Hootie & the Blowfish, who play Irvine Meadows on Sunday, was no overnight sensation to begin with. The group--Rucker on lead vocals and guitar, guitarist-mandolinist-pianist Mark Bryan, bassist Dean Felber and percussionist Jim Sonefeld--have been performing together for more than a decade, when the group members were all students at the University of South Carolina, Columbia.

Three independent releases preceded "Cracked Rear View" and the hoopla that ensued.

Thinking about the years of paying dues is one thing that gets Rucker steamed when he considers all the sour grapes that have been thrown in his direction in the wake of that breakthrough CD, which held the No. 1 position on the album charts for eight weeks, remained in the top 10 for well over a year and subsequently picked up two Grammys.

"I guess somewhere along the line all the writers decided our album wasn't a cool little thing after all, it was garbage," Rucker said. "That was fine, the critics and whatever. What bothered us was when we'd be reading a magazine and there's other bands taking shots at Hootie & the Blowfish. How many other bands out there would have gone through all we did to get where we are now? We played 11 years.
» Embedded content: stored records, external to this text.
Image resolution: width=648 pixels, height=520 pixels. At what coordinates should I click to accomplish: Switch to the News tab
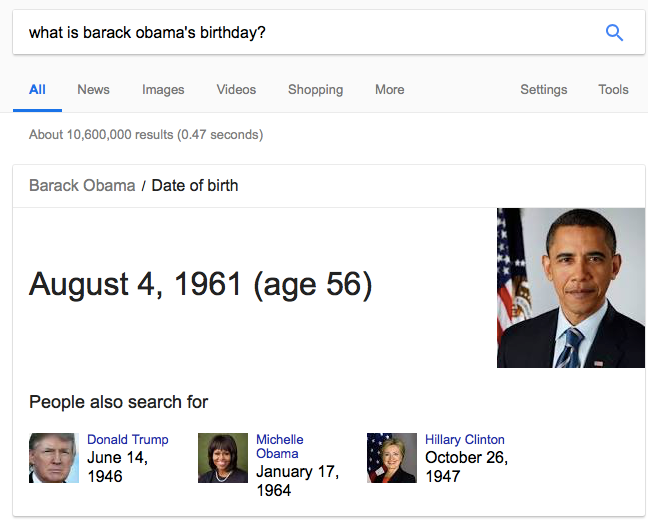click(x=93, y=89)
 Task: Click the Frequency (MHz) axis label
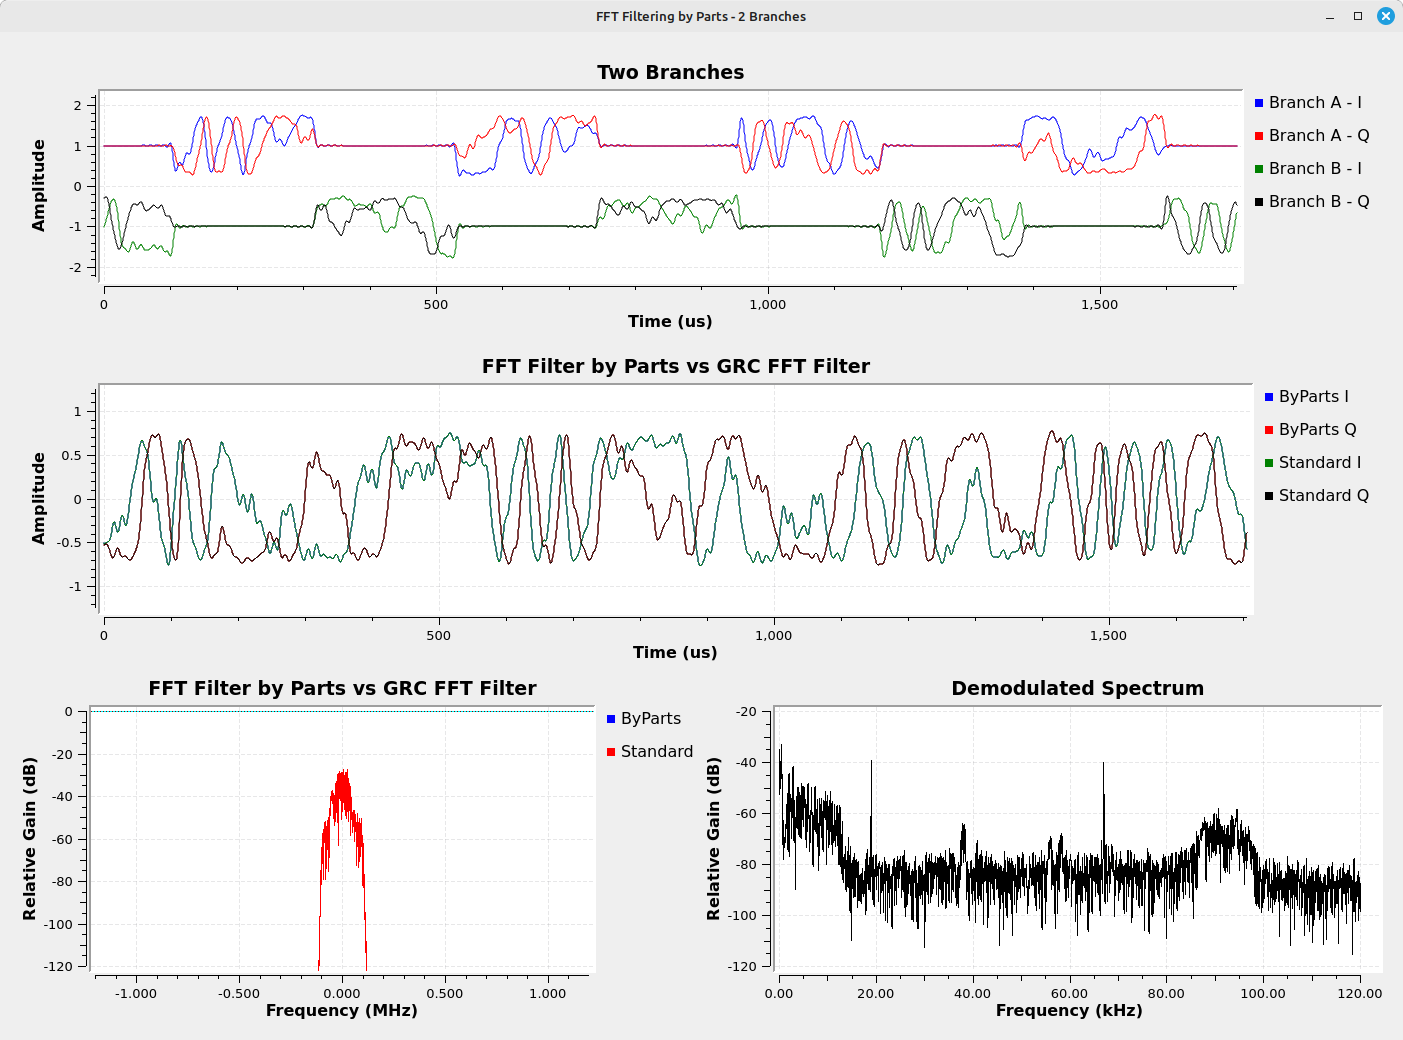(341, 1011)
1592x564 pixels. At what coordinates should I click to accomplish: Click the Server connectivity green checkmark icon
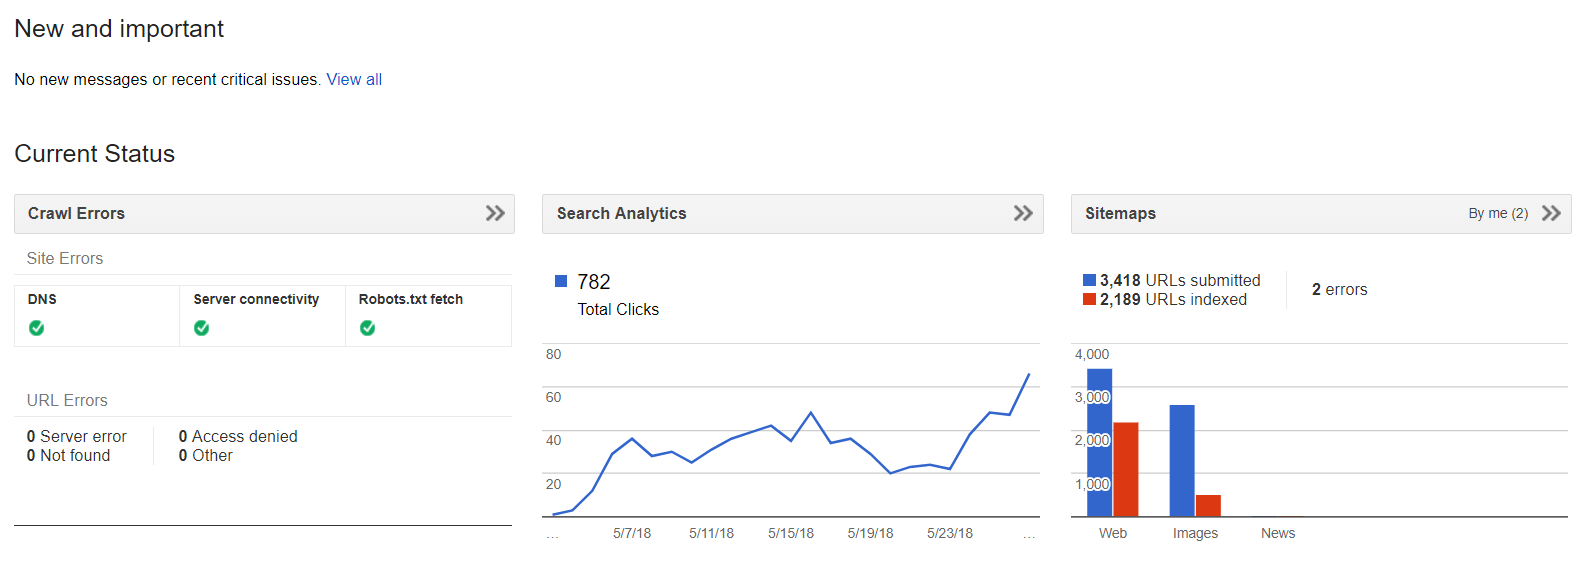tap(202, 328)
"Everybody cops that famous phrase, 'indie-rock [credibility].' Well, what's more cool than playing in bars together year after year, never giving up or going from band to band?"

None of that makes any difference anyway," he continued. "We're still going to have fun, sell out shows and do a lot of things these people would like to be doing themselves."


Rucker may seem stung by the arrows of criticism, but his feet are on the ground. If body piercing, facial tattoos and drug problems are what's in style these days, he's more than happy to be perceived as square.

And even though he and his band mates have made enough dough to retire, they continue to tour like dogs. Why?

"We still have the same feeling when we play together," Rucker said. "We've gotten better as a band. We're probably tighter now than we've ever been. We still love to play for that two hours or whatever it is we play for. It might be a lot bigger, but it's still just the four of us up on that stage, and no one can ever take that away from us."